By Rachel Bosworth
The history of ballet spans centuries with roots in the Italian Renaissance, growing to amass classes of dancers and choreographers throughout Europe, Russia, and the United States. Names like George Balanchine, Twyla Tharp, Justin Peck, and Misty Copeland are part of every dancer and admirer’s vocabulary. Whether it be traditional ballet or modern dance like jazz or hip-hop, dance is a profession often learned at a young age; something that rings true for Kelly Hren, director of Dancehampton.
At a mere three years of age, Hren put on her first pair of dance shoes at LJ Dance Studio in Cedarhurst, New York, where she studied several forms including ballet, jazz, and hip-hop until the age of 16. Her dance career led her to assistant-teach classes and hold some of her own before graduating high school. Later moving to East Hampton, she taught at the Lighthouse Dance Project and eventually opened her own studio in 2007.
“It was an exciting leap of faith, as it was something I had always dreamed of doing,” Hren says of Dancehampton’s opening. Among the studio’s credits is a recent award from the Association of Dance Conventions and Competitions as a Studio of Excellence winner, and the company’s first trip to Disney to perform in parades at Epcot and the Magic Kingdom. “It’s hard to believe that we have just started our 11th season of dance,” Hren says.
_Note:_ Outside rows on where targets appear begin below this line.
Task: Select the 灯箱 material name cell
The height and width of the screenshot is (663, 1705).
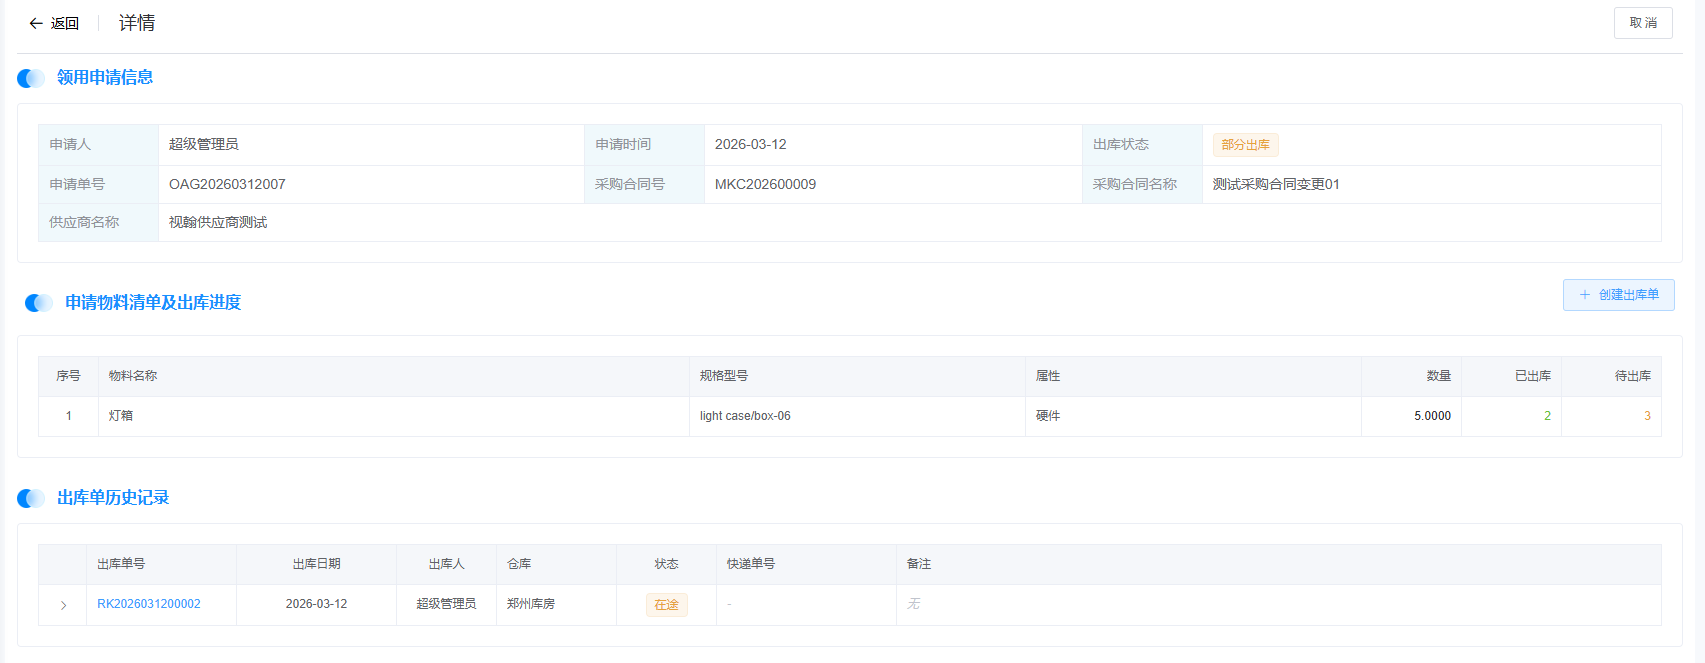Action: pos(121,416)
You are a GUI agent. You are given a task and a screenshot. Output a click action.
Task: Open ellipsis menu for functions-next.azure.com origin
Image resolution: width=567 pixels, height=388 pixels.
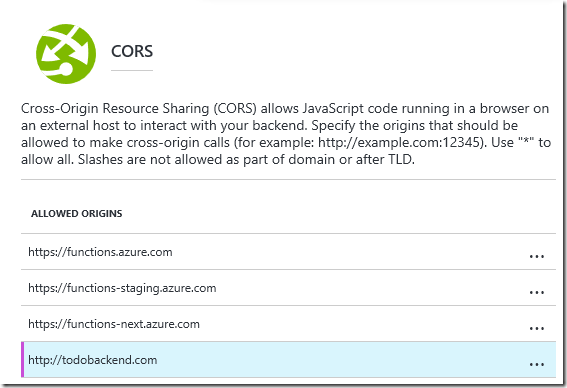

Celebrating the completion of a decade of dance, Hren said the 10th annual recital, which was held this past June at East Hampton High School, was an exciting yet emotional event in which Dancehampton recognized dancers that had been with the school for all 10 seasons. “I created a slideshow of photos from each season that played as the audience entered the auditorium,” Ms. Hren recalls. “It was a wonderful walk down memory lane. Seeing photos of all of the dancers that have danced with us over the years was overwhelming.”
The studio’s instructors include Anita Boyer, Kate Havlicek, Kasia Klimiuk, assistant director Melissa Knight, and head choreographer Krystal Lamiroult. Though many of them began their path in dance as preschoolers, Lamiroult, got what is considered a later start. “I’ve always loved dancing but didn’t take it formally until I was around 9 or 10,” she says, adding that she studied all styles including contemporary, ballet, jazz, and hip hop. She went on to student teach at the age of 16, which is where choreography began for her.
At Dancehampton, Lamiroult mainly works with teen students, saying it is a true commitment both physically and financially for dancers, with a recreational value that is also very real. “The dancers put in hours of required classes and then work on composition, and so on,” says the choreographer, who has won numerous awards as an individual and on behalf of the studio at prestigious events throughout the country. “Each individual learns something about themselves, whether it’s something they like or don’t like, both of which are equally important.”
Lamiroult aims to create themes and develop a concept, then choreograph toward that concept, finding the music later. It’s a new method Dancehampton has been experimenting with that she says is going well. She is also a certified Tracy Anderson instructor, which she says has given her a beginner’s perspective again. “I always keep myself a student,” Lamiroult says. “I keep it fresh in my mind; it’s scary and insecure [to be a student]. But then I can relate to my students, while enhancing myself and growing.”
The studio, located in East Hampton, offers a range of classes including traditional ballet, tap, and Irish step, along with combination classes like lyrical dance, combining ballet, modern, jazz techniques to complement music. While Hren’s favorite genre of dance is tap, it’s baby ballet that is one of the most inspiring. “My favorite classes to teach are my babies,” she says. “We offer a ballet/tap combo class for two to four year olds and it is the best. I absolutely love watching these little ones fall in love with dance. It is most special when I catch them watching some of our older dancers in awe.”
Among Hren’s students is Lamiroult’s own four-year-old daughter, Danika. “I don’t allow myself to get excited,” Lamiroult laughs, saying her daughter has been in the studio since just five days old. “It’s not for me to feel that way, it’s for her. As long as she’s truly happy to do it, I’m happy.”